Der Brasilianer Naldo hat im Testspiel gegen AS Saint-Étienne einen Elfmeter an die Latte gelupft. Christian Träsch musste nach einem Schlag auf den Brustkorb die Nacht im Krankenhaus verbringen, ist aber wieder draußen. Und Diego Benaglio bleibt Kapitän, ohne dass es dafür einer Wahl bedurfte.

Viel mehr Brisanz haben die Nachrichten tatsächlich nicht, die aus dem Wolfsburger Trainingslager in Crans-Montana in der Schweiz herüberschwappen. Geräuschlos und höchst unaufgeregt geht der VfL seinen Sommergeschäften nach. Doch genau das ist eine spannende Nachricht.

Zwei Jahre lang hat der VfL Wolfsburg zuverlässig die Transferperioden beherrscht. Zumindest immer dann, wenn Felix Magath das Sagen hatte. Magath kaufte ein, als würde es nie wieder einen Transfermarkt geben; der Meistertrainer von 2009 gab das Geld aus, das Hauptsponsor VW ihm bereitstellte. Manchmal hatte es etwas Slapstickhaftes, wenn Branchenbeobachter versuchten, mit viel Phantasie die nächsten Transfercoups vorherzusagen. Und Magath doch wieder alle überraschte.

Als der schillernde Trainermanager im November 2012 endgültig seinen Job verlor, übergab er seinem Nachfolger Klaus Allofs einen aufgeblähten Spielerkader von 34 Angestellten. Jeder Spieler müsse eine realistische Perspektive haben, sagte Allofs zum Amtsantritt. Und machte sich ans Ausmisten.

14 Spieler ist Allofs in diesem Sommer losgeworden, das ist kein schlechter Wert. Zuletzt Simon Kjær, den es zum OSC Lille zog und dem VfL eine Ablösesumme um die zwei Millionen Euro bescherte. Auch prominente Namen wie Emanuel Pogatetz und Marco Russ sind weg, dazu unprominente wie Yohandry Orozco und Marwin Hitz. Ein oder zwei Weggänge könnten noch folgen, die neue sportliche Führung sei ihrem Hauptarbeitsziel, den Kader übersichtlicher zu gestalten, trotzdem schon "sehr, sehr nahe gekommen", urteilte Allofs kürzlich.

Doch noch immer sind über 30 Profis beim VfL angestellt. In Patrick Ochs, Felipe, Tolga Cigerci, Ja-Cheol Koo, Ibrahim Sissoko, Giovanni Sio, Kevin Scheidthauer und Rasmus Jönsson kamen gleich acht ausgeliehene Spieler zurück.

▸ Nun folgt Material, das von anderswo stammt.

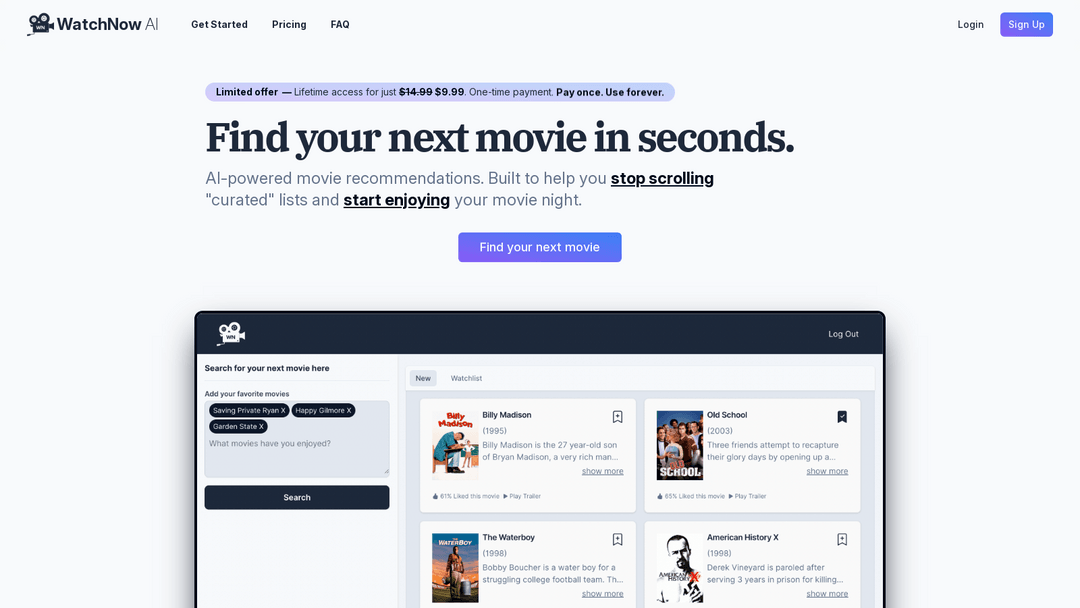Toggle the bookmark on Old School
Screen dimensions: 1080x608
(842, 417)
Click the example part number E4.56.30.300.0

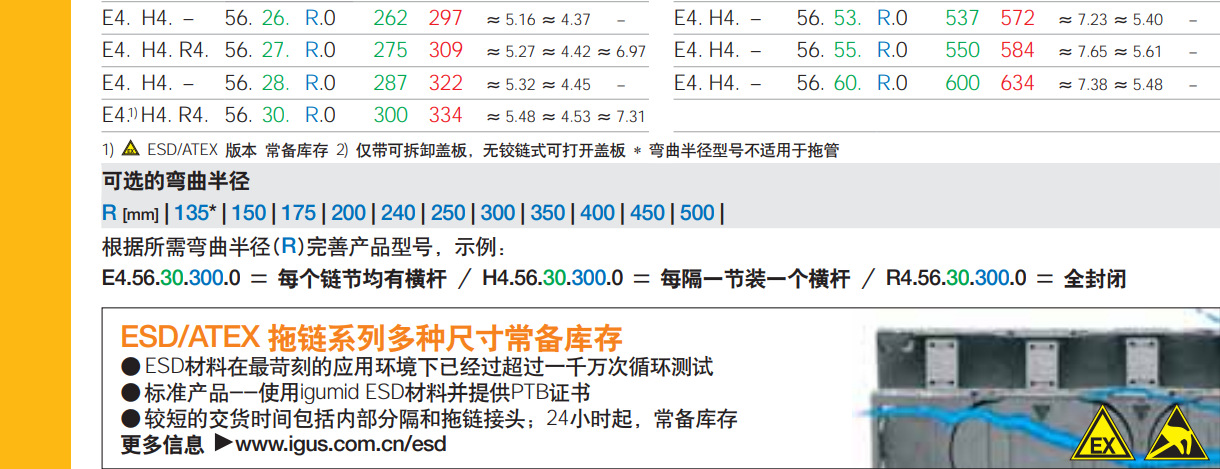[x=171, y=279]
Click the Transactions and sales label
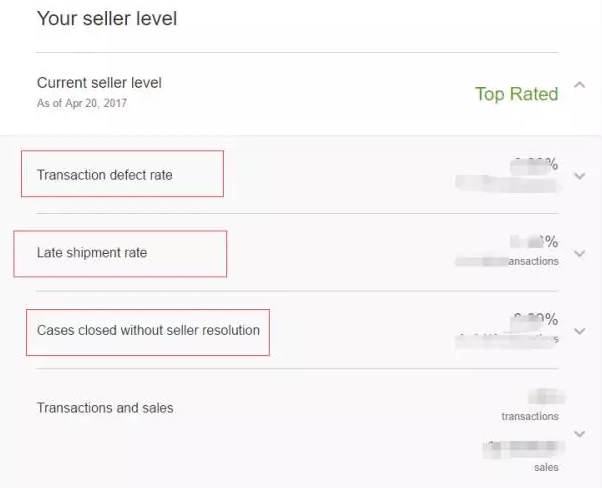The height and width of the screenshot is (488, 602). [105, 408]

Manch einen würde Hecking gerne behalten, etwa den Koreaner Koo, der sich in der Fremde gut entwickelte. Die meisten dürfen jedoch gehen.

Der Wandel in der Philosophie gehe nicht von heute auf morgen, sagt Allofs. Der Klub findet sich gerade in der Post-Magath-Ära zurecht.

Die Mannschaft, die in der kommenden Saison auf dem Platz steht, dürfte schon das Gesicht von Allofs/Hecking tragen. In nur drei Transferperioden unter Magath leistete sich der Klub Spieler für rund 70 Millionen Euro. Allofs geht weitaus sparsamer zu Werke. Stefan Kutschke (RB Leipzig), Daniel Caligiuri (SC Freiburg), Max Grün (Greuther Fürth) und Timm Klose (1. FC Nürnberg) sind die einzigen vier Zugänge.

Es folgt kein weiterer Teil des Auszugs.